* [Data shown]:
-=-=-

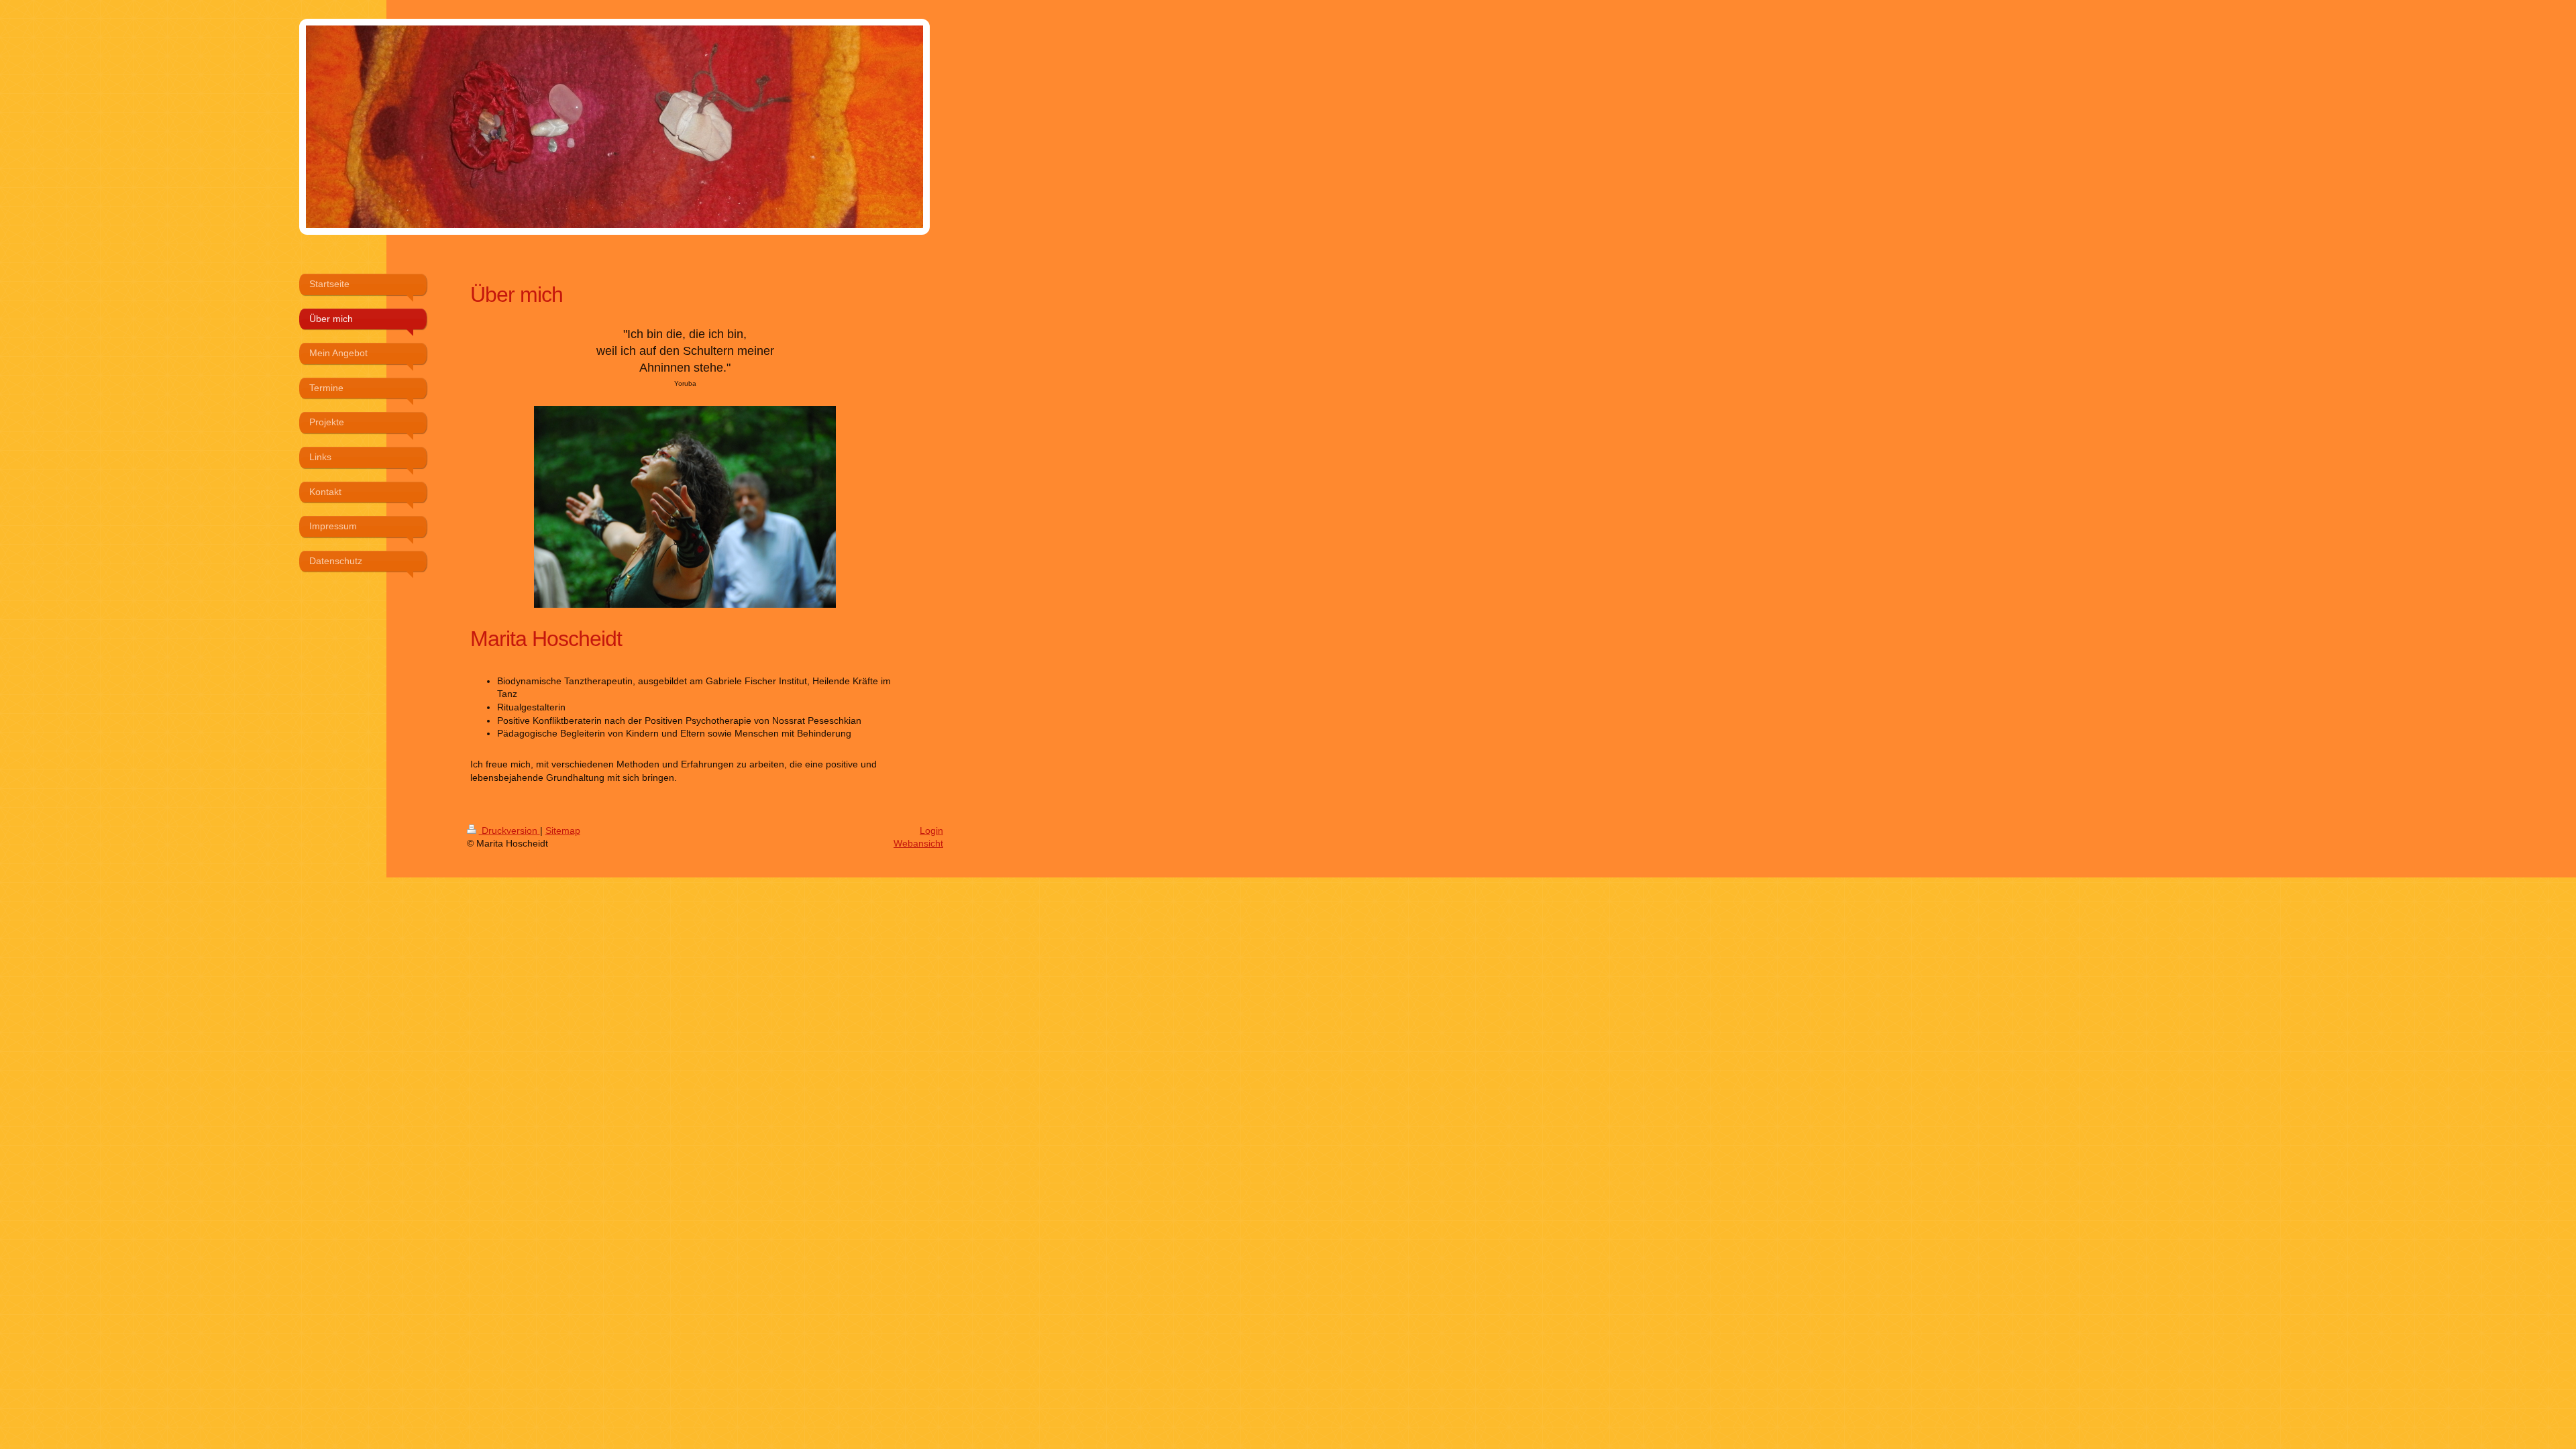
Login (931, 830)
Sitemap (562, 830)
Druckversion (509, 830)
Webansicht (918, 843)
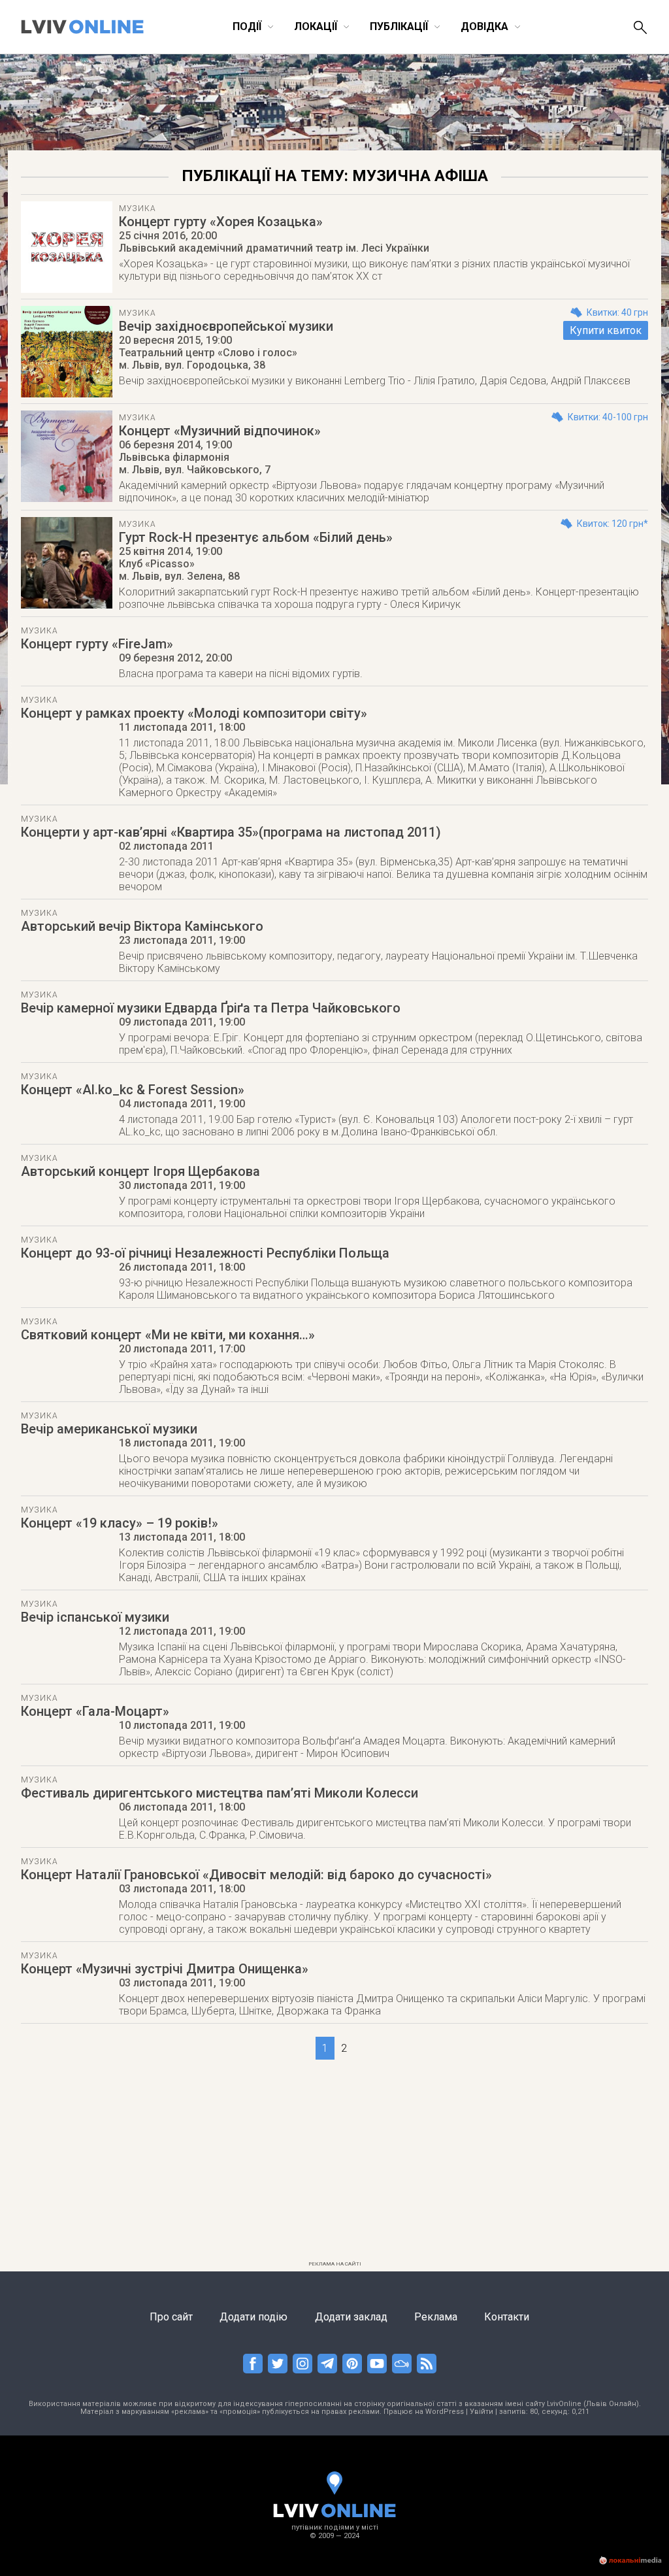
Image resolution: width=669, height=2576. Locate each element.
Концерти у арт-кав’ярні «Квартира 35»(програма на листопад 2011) (231, 832)
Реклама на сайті (334, 2264)
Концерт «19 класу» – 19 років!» (119, 1523)
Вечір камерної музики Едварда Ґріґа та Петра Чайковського (210, 1008)
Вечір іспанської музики (95, 1617)
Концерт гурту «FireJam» (97, 644)
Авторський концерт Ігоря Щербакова (140, 1171)
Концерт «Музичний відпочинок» (220, 431)
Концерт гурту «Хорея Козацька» (221, 221)
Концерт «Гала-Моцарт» (95, 1711)
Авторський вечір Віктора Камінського (142, 926)
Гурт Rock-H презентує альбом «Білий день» (256, 537)
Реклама (435, 2317)
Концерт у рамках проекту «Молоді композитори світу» (194, 713)
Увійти (481, 2411)
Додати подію (253, 2317)
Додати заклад (351, 2317)
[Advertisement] (334, 2164)
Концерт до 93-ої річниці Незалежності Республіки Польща (205, 1253)
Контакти (506, 2317)
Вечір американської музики (109, 1429)
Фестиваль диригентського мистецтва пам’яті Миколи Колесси (219, 1793)
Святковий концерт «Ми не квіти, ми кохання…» (168, 1335)
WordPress (444, 2411)
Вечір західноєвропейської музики (226, 326)
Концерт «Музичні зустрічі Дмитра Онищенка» (164, 1969)
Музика (137, 208)
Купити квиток (606, 330)
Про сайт (171, 2317)
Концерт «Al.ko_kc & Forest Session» (132, 1089)
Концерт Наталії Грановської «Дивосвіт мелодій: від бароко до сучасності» (256, 1874)
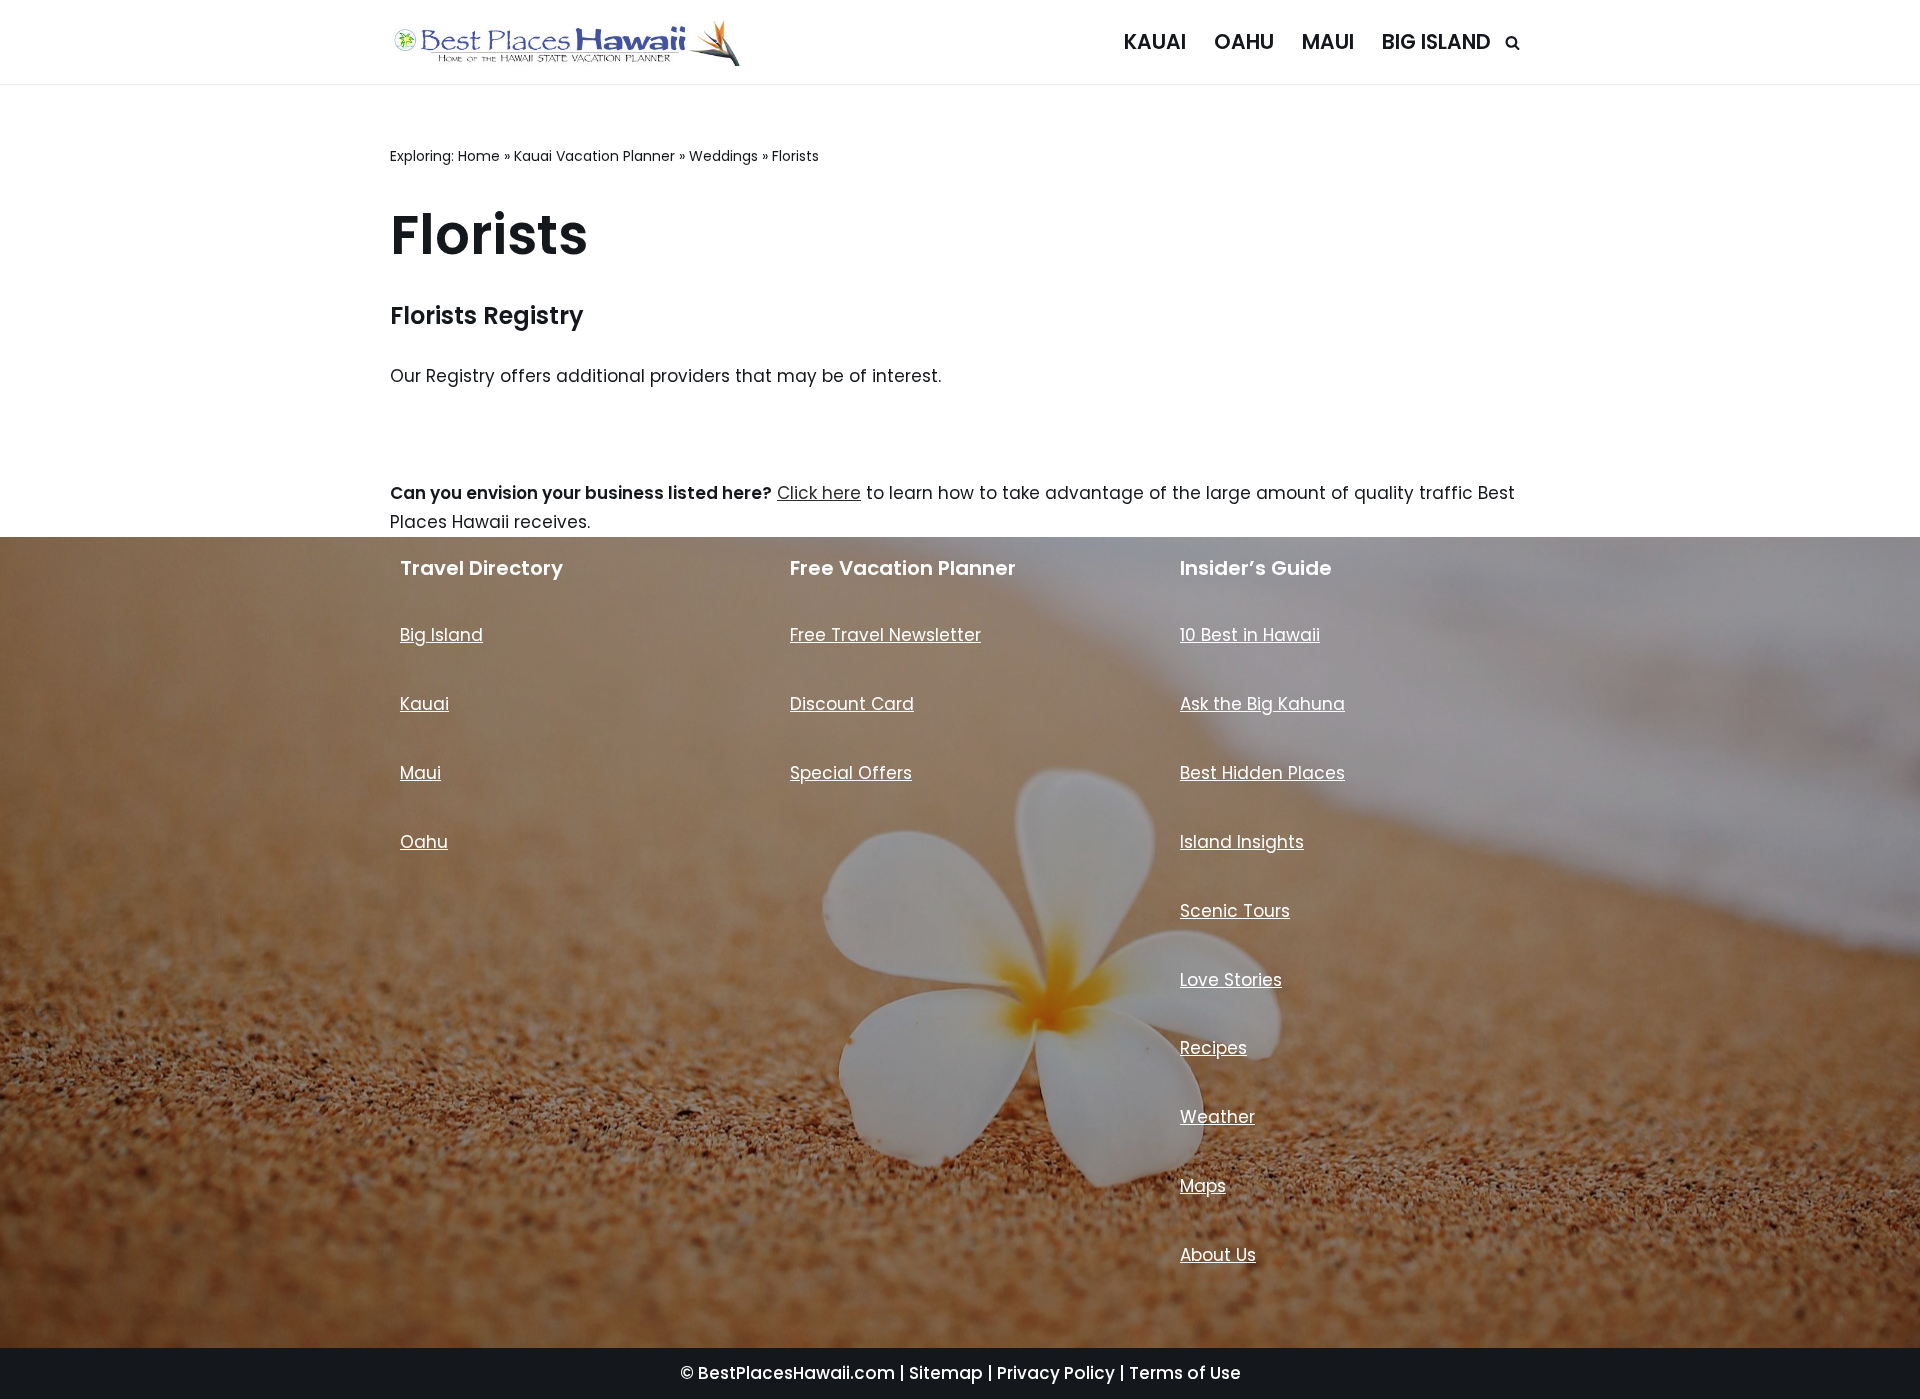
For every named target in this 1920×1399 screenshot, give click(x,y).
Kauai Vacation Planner (594, 156)
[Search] (1512, 42)
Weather (1217, 1117)
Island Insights (1242, 842)
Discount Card (852, 704)
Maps (1203, 1186)
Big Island (1436, 42)
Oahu (1244, 42)
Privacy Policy (1056, 1373)
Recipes (1213, 1048)
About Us (1218, 1255)
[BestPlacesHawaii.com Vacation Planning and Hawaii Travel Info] (565, 42)
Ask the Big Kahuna (1262, 704)
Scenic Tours (1235, 911)
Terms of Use (1185, 1373)
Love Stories (1231, 980)
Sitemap (946, 1373)
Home (479, 156)
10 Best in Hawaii (1250, 635)
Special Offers (851, 773)
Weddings (723, 156)
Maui (1328, 42)
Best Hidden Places (1262, 773)
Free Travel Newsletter (885, 635)
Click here (819, 493)
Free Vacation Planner (903, 568)
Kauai (1155, 42)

-=-=-

* [Task to carry out]: From the listing above, determine how many lines contain "Hawaii", then write only that number.

* [Your response]: 2